> [Work item] Pull out every line in the data that has the string "agent" in it.

Dataset excerpts:
○ ○ ○ ○

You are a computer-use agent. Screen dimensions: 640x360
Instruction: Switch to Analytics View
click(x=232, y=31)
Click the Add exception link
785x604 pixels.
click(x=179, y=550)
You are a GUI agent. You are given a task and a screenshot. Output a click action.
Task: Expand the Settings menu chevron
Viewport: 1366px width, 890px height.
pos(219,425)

○ ○ ○ ○

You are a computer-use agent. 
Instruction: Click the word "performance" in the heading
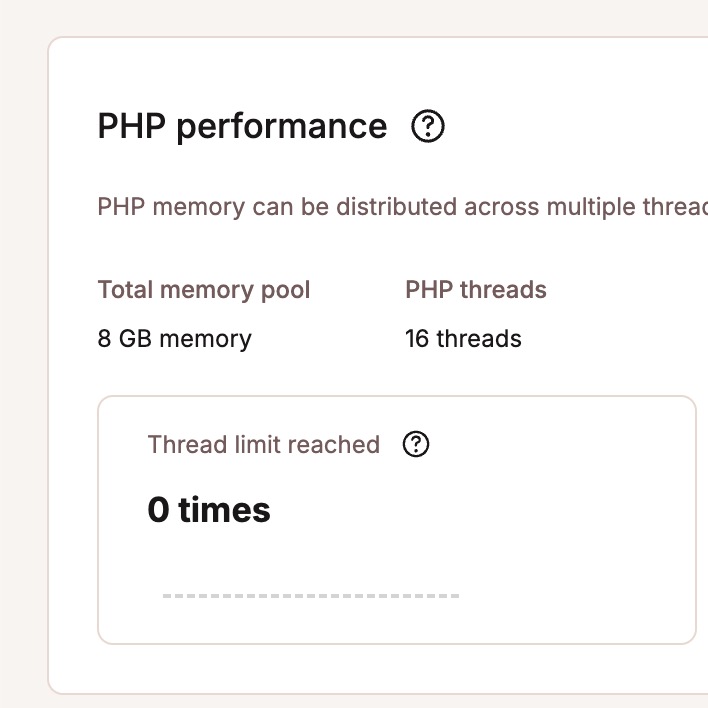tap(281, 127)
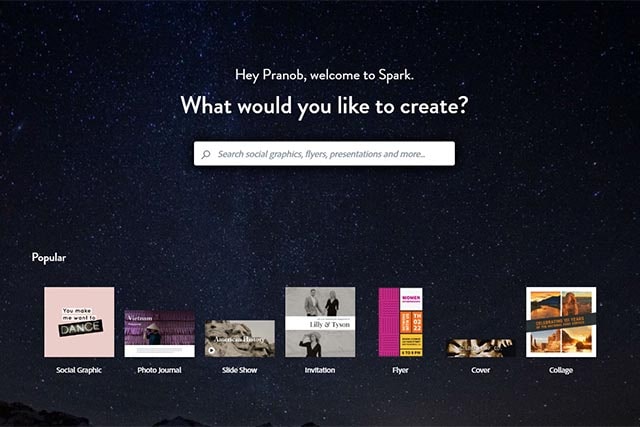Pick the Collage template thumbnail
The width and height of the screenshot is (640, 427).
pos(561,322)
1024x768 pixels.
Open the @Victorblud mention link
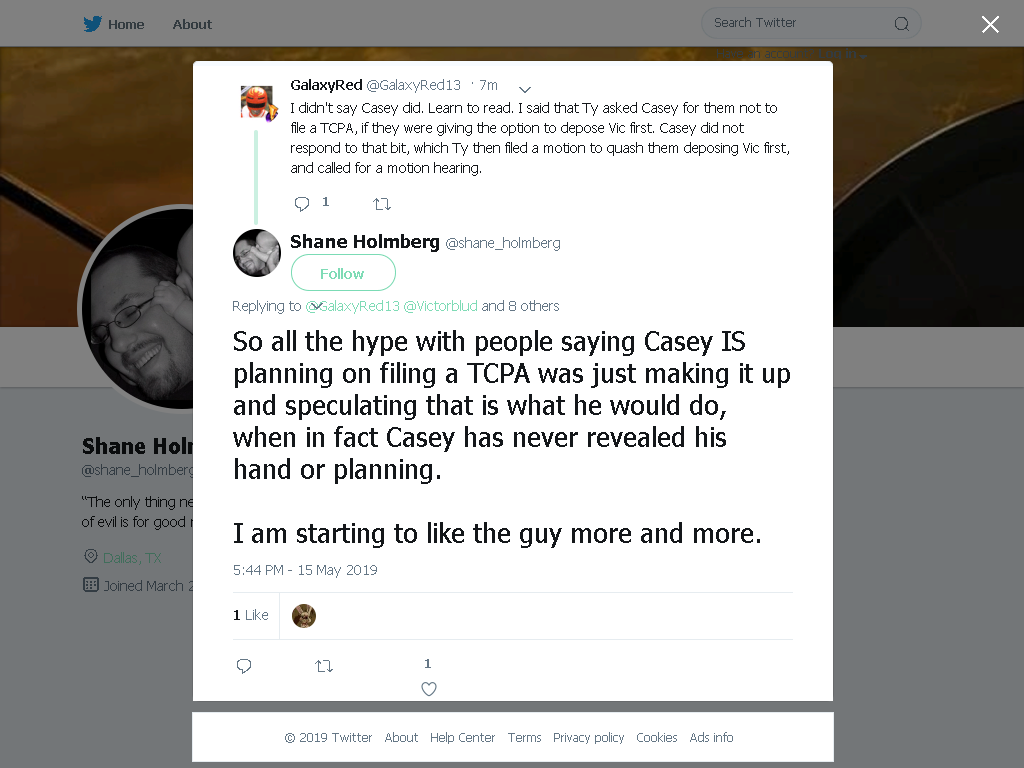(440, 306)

○ ○ ○ ○

> [Response below]
You are a computer-use agent. Screen dimensions: 640x360
You are a GUI agent. You are given a task and a screenshot. Output a click action.
You are a computer-use agent. 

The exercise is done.